中文摘要：

目的探讨二乙基己基邻苯二甲酸（DEHP）对附睾生殖功能的损害和可能机制，探寻DEHP毒性作用的拮抗剂。方法出生后20d（PND20）和50d（PND50）雄性KM小鼠分别随机分为正常对照组、玉米油组、DEHP组和DEHP＋葡萄糖酸锌组，连续灌胃10d，观察各期各组小鼠附睾组织学改变，检测雄激素受体（AR）、雌激素受体（ER）表达水平；体外培养PND20和PND50小鼠附睾上皮细胞，MTT法测定附睾上皮细胞活性，测定唾液酸（SA）含量、α-1，4-糖苷酶活性及乳酸脱氢酶（LDH）活力。结果体内实验表明DEHP可导致附睾萎缩等组织病理学改变，并可导致附睾组织AR水平上调和ER水平下调（P〈0．01）；体外实验表明DEHP可导致附睾上皮细胞活性降低，而DEHP＋葡萄糖酸锌组附睾的形态、结构及功能均未见明显改变。结论DEHP可使附睾的结构和功能受损，锌对DEHP所致附睾生殖毒性具有拮抗作用。

英文摘要：

Objective To study reproductive functional lesions of Di（2-ethylhexyl） Phthalate （DEHP） on epididymis, and to find antagon which can repress the toxicity.
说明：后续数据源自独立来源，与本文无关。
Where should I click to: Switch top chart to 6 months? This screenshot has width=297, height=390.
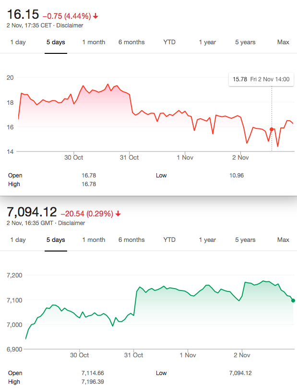[131, 42]
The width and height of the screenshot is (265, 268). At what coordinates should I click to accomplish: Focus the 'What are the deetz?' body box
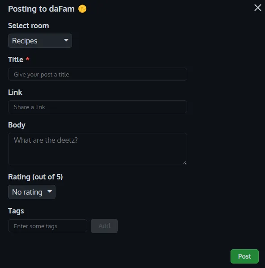pyautogui.click(x=98, y=149)
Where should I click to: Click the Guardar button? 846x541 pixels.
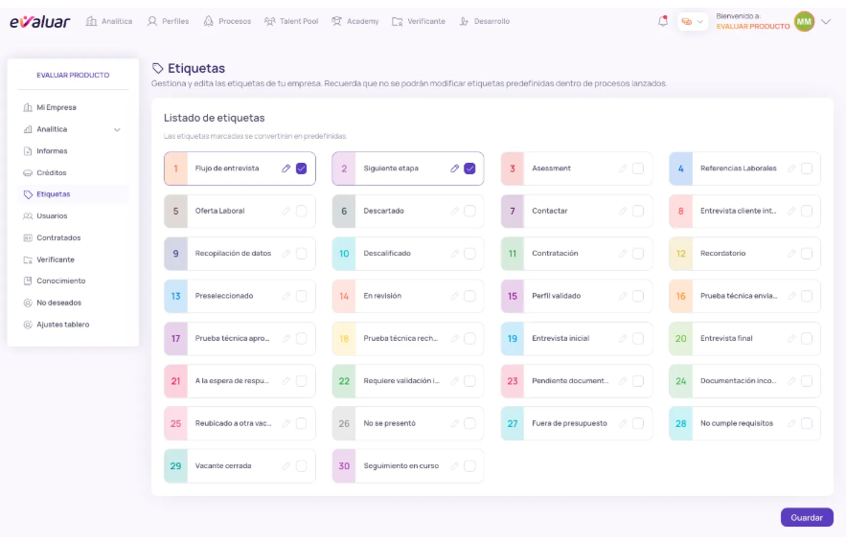[806, 517]
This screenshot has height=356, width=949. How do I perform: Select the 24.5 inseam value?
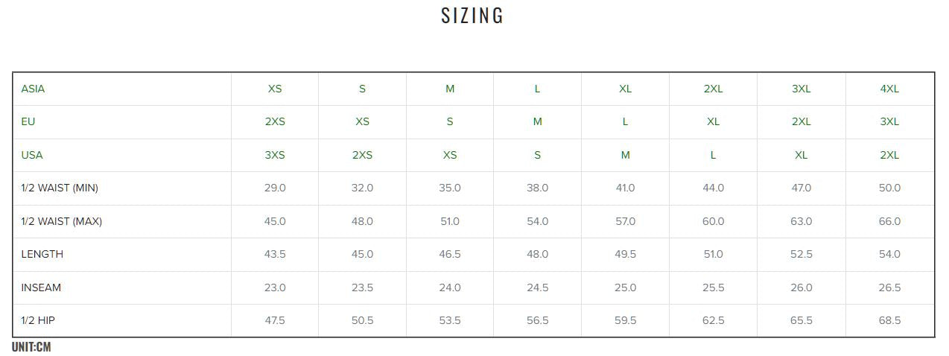pyautogui.click(x=537, y=287)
Methods In vivo study, postnatal day 20 （PND20） and PND50 male KM mice were randomly divided into normal control, corn oil, DEHP and DEHP ＋ Zinc gluconate group. In each stage and group, after been gavaged for 10 days, epididymal histopathologic changes and androgen receptor （AIR） and estrogen receptor （ER） in epididymis were detected. In vitro study, epididymal epithelial cells of PND20 and PND50 mice were cultured. Viability of epididymal epithelial cells were measured using MTT assay, content of sialic acid （SA） and the activity of α-1,4-glucosidase and lactic acid dehydrogenase （LDH） were investigated. Results DEHP induced epididymis atrophy and conspicuous histopathologic ultrastructure changes, upregulated AIR and down-regulated ER. No conspicuous variations were found in DEHP ＋ Zinc gluconate group. Conclusions DEHP can induce lesions of epididymal structure and function. Zinc is an antagon to DEHP toxicity.